Bleak House

The ‘Beautiful Game Tour‘ (aka Liverpool FC) rolls into Cardiff today for a game at the Cardiff City Stadium, or Bleak House as I am now prone to calling it, as a tease to my long-suffering resident season ticket holder. “What the dickens is going on?” I ask, when the ‘delusional one‘ begins to extol something approaching ‘Great Expectations‘ regarding the fortunes of the home team. “This may well be A Tale of Two Cities I reply, but “if you believe in hope for your team today you must have lost yourself in The Old Curiosity Shop of dreams”. I hate to be the bearer of bad news, particularly for those who ultimately provide the basis of my laid back lifestyle, but… “your lot are falling on Hard Times I mutter under my breath. Local fans should take a lead from Oliver Twist, as the outcome from today is likely to be no more than a bowl of gruel.

In the tale of two cities theme, it is the challenge of the former docklands as the Pierhead Building takes on the Liver Building:

Pierhead Building     V.

» **Complete the following**:
1 > In the blog post about Liverpool's match in Cardiff, what name does the writer now give the Cardiff City Stadium?
2 > Write a continuation of the blog post about Liverpool's match in Cardiff, picking up after its final line.

» **Record excerpts**:
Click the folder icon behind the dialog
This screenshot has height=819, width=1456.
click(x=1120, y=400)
==
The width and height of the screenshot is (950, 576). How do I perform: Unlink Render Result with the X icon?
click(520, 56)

» **Final answers**:
1 > Bleak House

2 >
 

But for me, it is yet another lunch teaser… what is it with these football teams and bird mascots? You watch your match, I’m going to dream about a Bluebird starter followed by a roast Liver Bird.

It’s 3.00p.m. on a trepidatious Saturday afternoon for the local desperados…

City v Liverpool [1]

… but wait, some people have clearly not read the script. Rumour has it these days that Liverpool FC use their pace to overwhelm the opposition from the kick-off, then ease back as the match goes on. Eight minutes on the clock and up steps the aptly Dickensian named Jordan Mutch to put Cardiff City into a surprising but deserved 1-0 lead. Only a few pages into the book and the home fans are already sensing a happy ending. However, The Artful Dodger, (Louis Suarez), hits back with an equalising goal on 16 minutes. The home fans remain upbeat, and on 24 minutes are again aptly rewarded by a Dickensian double of Jordan Mutch passing to Frazier Campbell for the second goal.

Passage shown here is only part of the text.